Task list =>
A - In the alert troubleshooting text, what is named as a common explanation for "this alert never fires"?
B - List every key in the sample JSON output for the metric alert rule shown in the alert troubleshooting text.
C - Continue the alert troubleshooting text from its last sentence.
** Start Page extract **
Series shape	`brief spike`	A short spike can look severe in a chart but still fail the alert's evaluation logic.

How to Read This

Replay the signal exactly as the rule evaluates it. If the rule uses 5-minute averages and two evaluation periods, a one-minute spike is not enough evidence.

// Estimate ingestion delay for a log-search alert source table
Perf
| where TimeGenerated > ago(6h)
| extend DelayMinutes = datetime_diff('minute', ingestion_time(), TimeGenerated)
| summarize AvgDelay=avg(DelayMinutes), P95Delay=percentile(DelayMinutes, 95), MaxDelay=max(DelayMinutes)

Column	Example data	Interpretation
`AvgDelay`	`1.6`	Typical ingestion lag.
`P95Delay`	`9`	If this approaches the rule window, misses become plausible.
`MaxDelay`	`17`	Large delay spikes justify widening alert windows or fixing the source pipeline.

How to Read This

Scheduled query rules are only as good as the data they can see in their evaluation window. If delay is close to or larger than that window, late data can make the rule look broken.

5.2 CLI Investigation¶

# Inspect a metric alert rule
az monitor metrics alert show \
    --resource-group $RG \
    --name $ALERT_RULE_NAME \
    --output json

Sample output:

{
  "enabled": true,
  "evaluationFrequency": "PT1M",
  "scopes": [
    "/subscriptions/<subscription-id>/resourceGroups/rg-prod/providers/Microsoft.Compute/virtualMachines/vm-prod-01"
  ],
  "severity": 2,
  "windowSize": "PT5M"
}

Interpretation:

enabled must be true.
evaluationFrequency and windowSize define what a real threshold crossing means.
Incorrect scopes are a common explanation for "this alert never fires."

# Inspect a scheduled query rule
az monitor scheduled-query show \
    --resource-group $RG \
    --name $ALERT_RULE_NAME \
    --output json

Sample output:

{
  "enabled": true,
  "evaluationFrequency": "PT5M",
  "scopes": [
    "/subscriptions/<subscription-id>/resourceGroups/rg-monitor/providers/Microsoft.OperationalInsights/workspaces/law-prod"
  ],
  "windowSize": "PT10M"
}

Interpretation:

Replay the rule against the same windowSize and evaluationFrequency.
Disabled or mis-scoped rules are configuration problems, not alerting bugs.
** End Page extract **
** Start Supplied data **
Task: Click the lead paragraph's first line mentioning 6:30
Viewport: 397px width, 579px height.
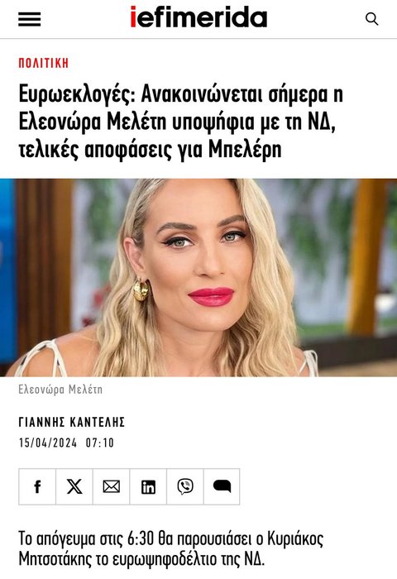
** End Supplied data **
The responses =>
A - Incorrect scopes

B - enabled, evaluationFrequency, scopes, severity, windowSize

C -
Keep this output beside the manual KQL replay to avoid comparing different windows.

# List alert processing rules that may suppress notifications
az monitor alert-processing-rule list \
    --resource-group $RG \
    --output json

Sample output:

[
  {
    "enabled": true,
    "name": "suppress-maintenance-window",
    "scopes": [
      "/subscriptions/<subscription-id>/resourceGroups/rg-prod"
    ]
  }
]

Interpretation:

If scope and schedule overlap the incident, notifications may be intentionally suppressed.
This does not necessarily stop the alert from evaluating; it changes downstream delivery.
Always compare suppression scope with the rule target resource.

# Inspect the action group tied to the rule
az monitor action-group show \
    --resource-group $RG \
    --name $ACTION_GROUP_NAME \
    --output json

Sample output:

{
  "enabled": true,
  "emailReceivers": [
    {
      "name": "oncall-email",
      "status": "Enabled"
    }
  ],
  "webhookReceivers": [
    {
      "name": "incident-webhook",
      "serviceUri": "https://example.invalid/alerts"
    }
  ]
}

Interpretation:

Disabled or misconfigured receivers explain missing notifications after activation.
Check webhook endpoints and automation permissions if delivery is inconsistent.
Keep the action group investigation separate from rule evaluation logic.

6. Validation and Disproof by Hypothesis¶

Hypothesis 1: The signal never met the exact rule logic¶

Proves if: Section 5.1 Query 3 fails to cross the actual threshold across the actual window and dimensions.

Disproves if: Manual replay exactly matches the rule logic and should have activated.

Test with: Section 5.1 Query 3 plus Section 5.2 CLI command 1 or 2.

Hypothesis 2: The alert rule was disabled, mis-scoped, or unhealthy¶

Proves if: CLI shows enabled: false, wrong scope, or configuration drift.

Disproves if: Rule state and scope are correct.

Test with: Section 5.2 CLI command 1 or 2 and Section 5.1 Query 1.

Hypothesis 3: Evaluation timing or ingestion delay prevented activation¶

Proves if: Data arrives after the rule window or only brief spikes occur inside a longer evaluation window.

Disproves if: Delay is low and the signal sustained the threshold across the required period.

Test with: Section 5.1 Queries 3 and 4.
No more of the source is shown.